EXERCISE REQUIREMENTS: From the line containing "The width and height of the screenshot is (1080, 476)." down to the last line of the entries, print each line exactly and leave the pictures out.

(Pixel coordinate grounding data)

##############################

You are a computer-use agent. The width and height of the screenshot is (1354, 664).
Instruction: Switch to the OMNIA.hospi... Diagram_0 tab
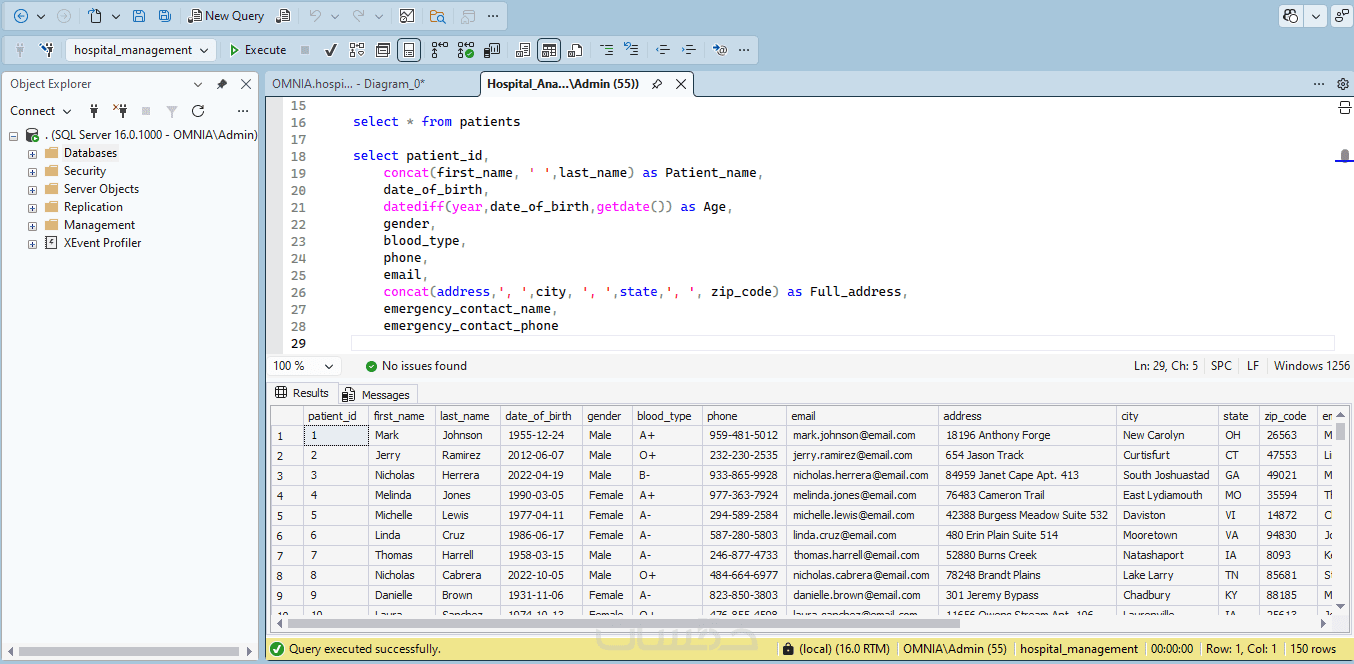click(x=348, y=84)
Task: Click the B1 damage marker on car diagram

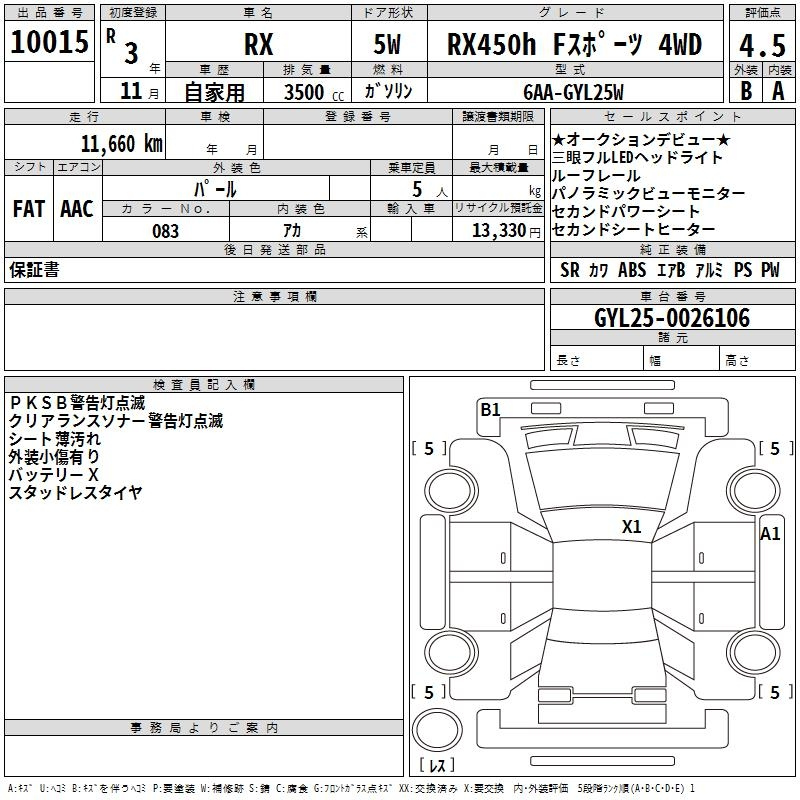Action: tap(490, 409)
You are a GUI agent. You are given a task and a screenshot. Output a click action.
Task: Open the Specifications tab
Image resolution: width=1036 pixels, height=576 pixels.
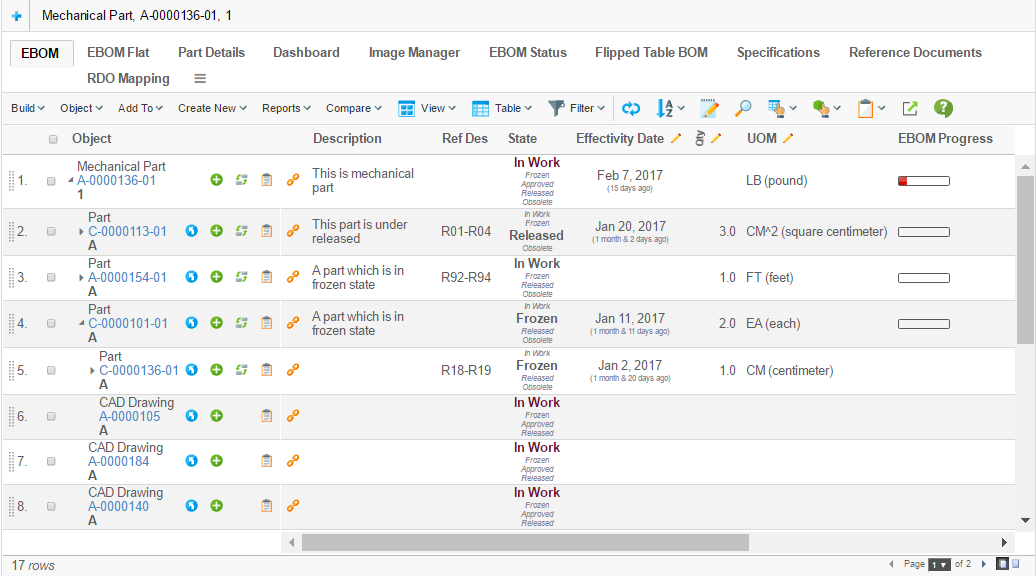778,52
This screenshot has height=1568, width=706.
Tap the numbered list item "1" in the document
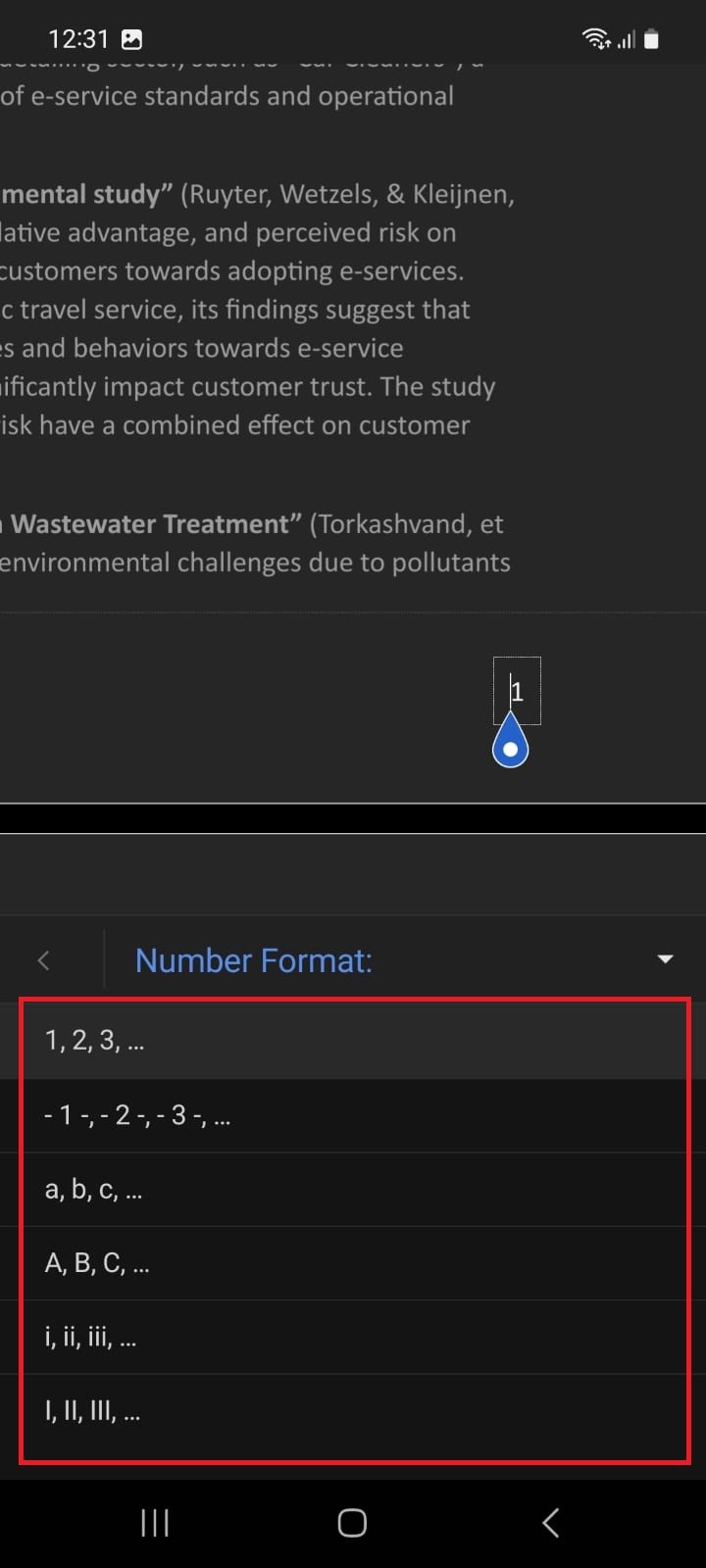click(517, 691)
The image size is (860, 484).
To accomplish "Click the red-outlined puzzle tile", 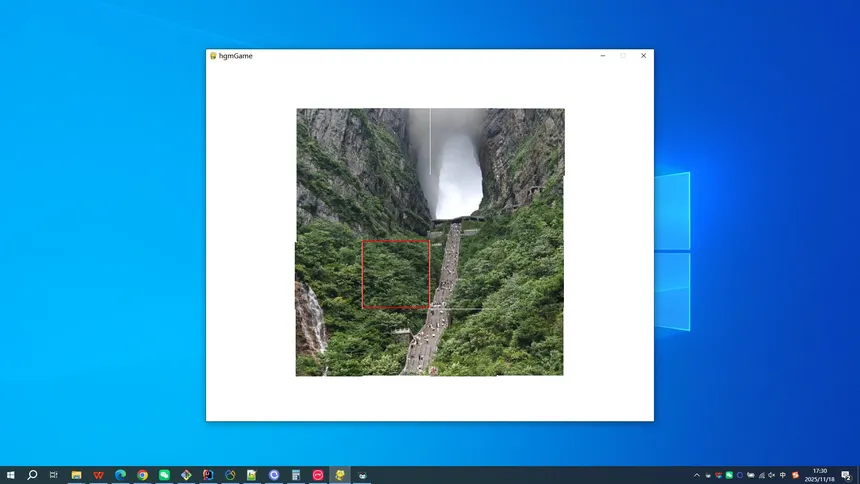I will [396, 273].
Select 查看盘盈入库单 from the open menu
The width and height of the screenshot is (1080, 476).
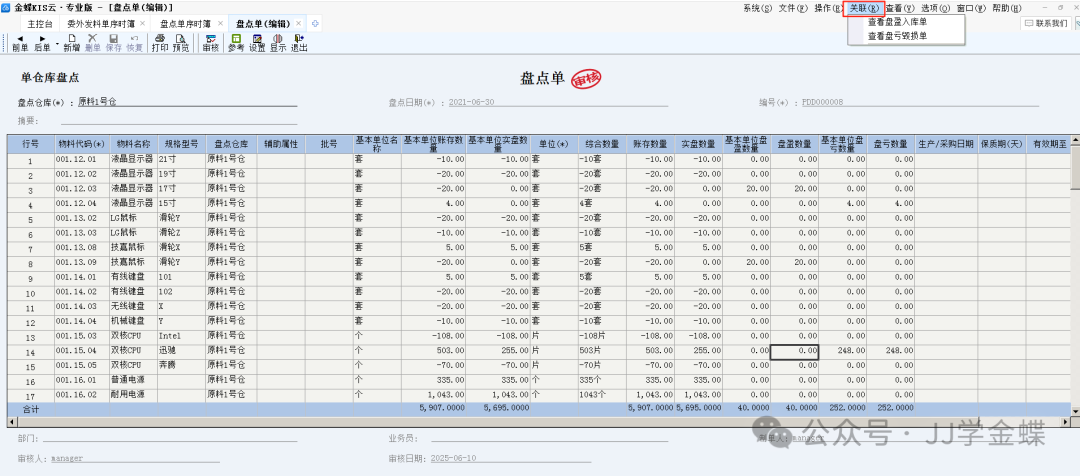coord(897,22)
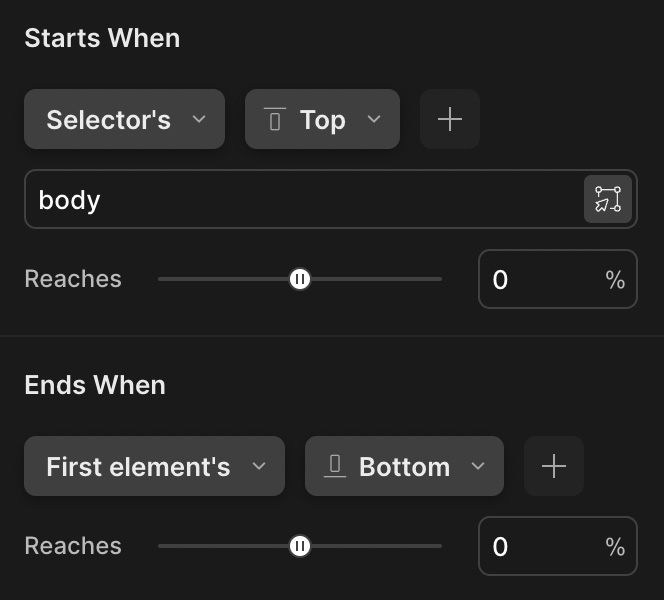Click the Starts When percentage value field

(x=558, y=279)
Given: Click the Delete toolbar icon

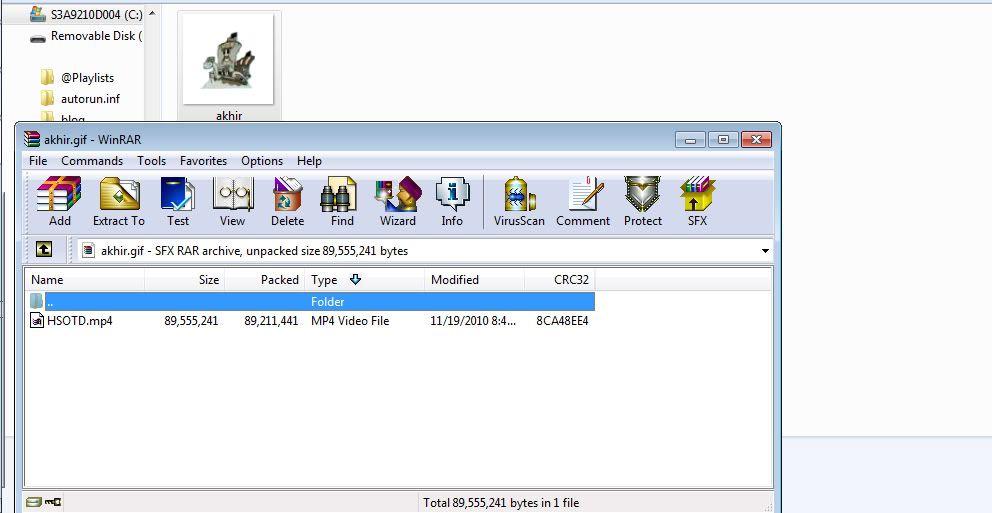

##############################

REPLY TO THE TASK:
The width and height of the screenshot is (1080, 476).
coord(897,22)
Click the Starts When percentage value field

(x=558, y=279)
Given: Click the Delete toolbar icon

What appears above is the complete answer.